As a simple example of using ITRule , we show how rules can be generated from a database of mutual funds information.

  1. Figure 1 (pdf) shows a portion of the raw database of mutual funds. Note there are several thousand funds in the whole database. Each row represents an example of a particular mutual fund (the name is omitted). The column headings are the attributes of interest when thinking of investing in a mutual fund. An example of a categorical attribute is "Fund Type" which takes three possible values: "Growth", "Growth&Income", and "Aggressive Growth". An example of a continuous attribute is the "Beta" or "risk" variable of the fund.
  2. Figure 2 (pdf) shows a derived database in which all the continuous variables have been quantized. Some of these quantizations are "obvious", and some require expert contextual knowledge of the database domain. For example, the "Beta" or "risk" attribute is naturally defined as above and below 1, where 1 is the market risk.
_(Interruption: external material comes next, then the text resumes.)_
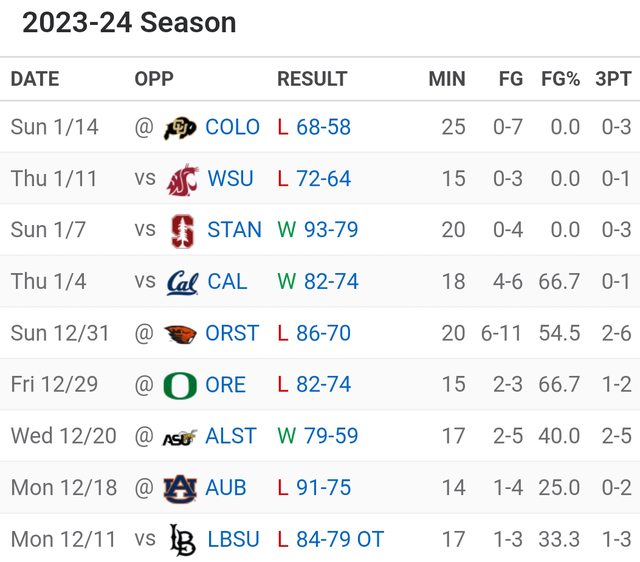The width and height of the screenshot is (640, 562).
Task: Open the STAN team page link
Action: 234,230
On the other hand the Capital Gain attribute has been quantized to three ranges on expert advice.
  3. Figure 3 (pdf) shows the rules output by ITRule ranked in order of information content. The probability value is a measure of the "reliability" of the rule, for example, a completely deterministic rule (a certainty) has probability 1. The strength value is just the relative information of the rule relative to the most informative rule. The rules display information of interest to the investor, and can be used to predict the performance of new funds. For example, rule 15 states that IF Assets are Low THEN the 5 year Return of the fund will be below the Standard and Poor's Market average return with high probability (0.87).
  4. Figure 4(pdf) depicts the rules loaded into an expert system shell (NEXPERT®), showing how an initial rule base can be rapidly and automatically prototyped from the data.